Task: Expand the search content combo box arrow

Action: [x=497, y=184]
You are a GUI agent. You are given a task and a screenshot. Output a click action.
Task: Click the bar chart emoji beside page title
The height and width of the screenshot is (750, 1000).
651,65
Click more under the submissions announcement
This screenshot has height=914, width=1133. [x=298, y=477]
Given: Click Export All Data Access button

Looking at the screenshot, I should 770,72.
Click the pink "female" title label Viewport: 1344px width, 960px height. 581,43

...

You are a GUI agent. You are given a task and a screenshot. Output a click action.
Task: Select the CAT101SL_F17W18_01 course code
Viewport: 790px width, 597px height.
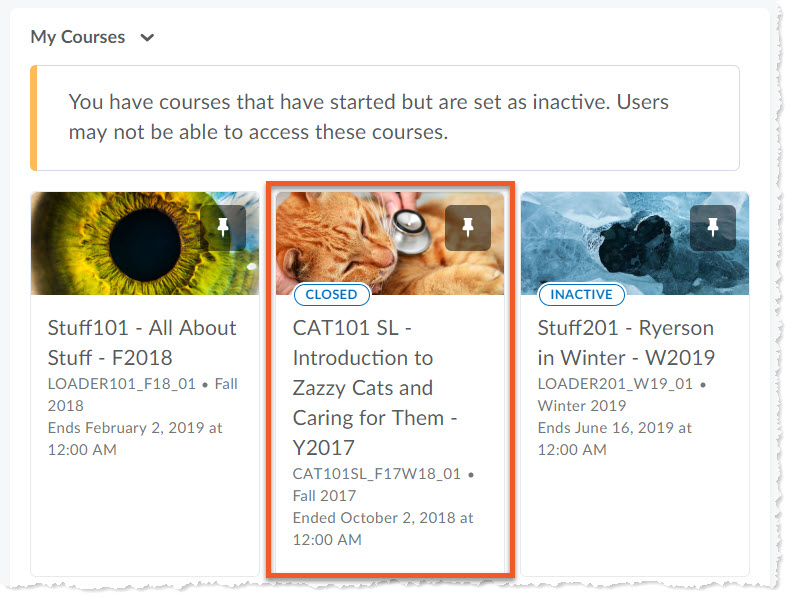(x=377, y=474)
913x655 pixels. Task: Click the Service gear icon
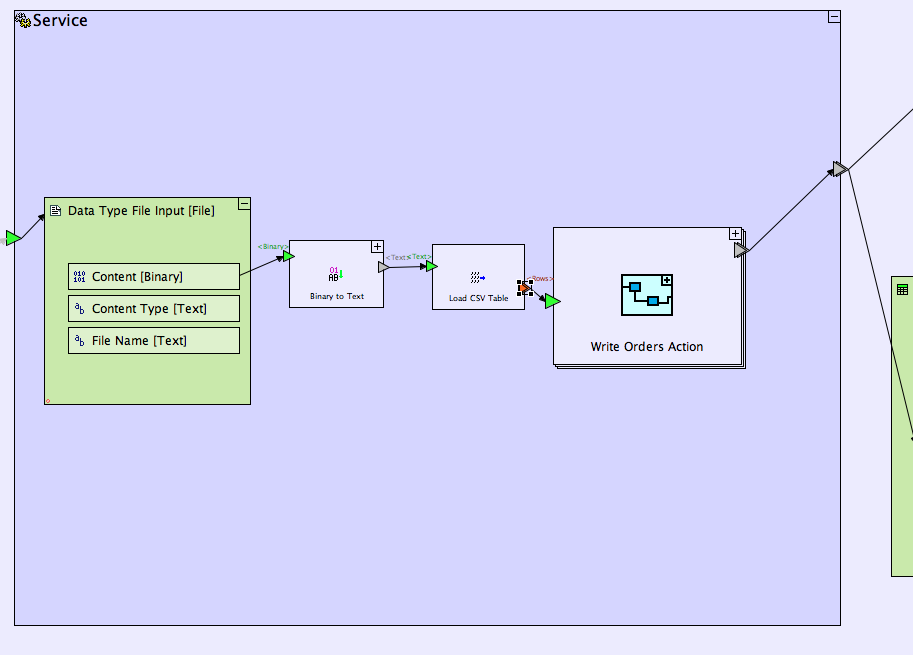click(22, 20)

▶ [BRIEF]: Using the records above, restate word for word the lines from the one with "Given: Click Export All Data Access button" through the one with "Click the pink", both included.

▶ [SOLUTION]:
Given: Click Export All Data Access button

Looking at the screenshot, I should 770,72.
Click the pink "female" title label Viewport: 1344px width, 960px height. 581,43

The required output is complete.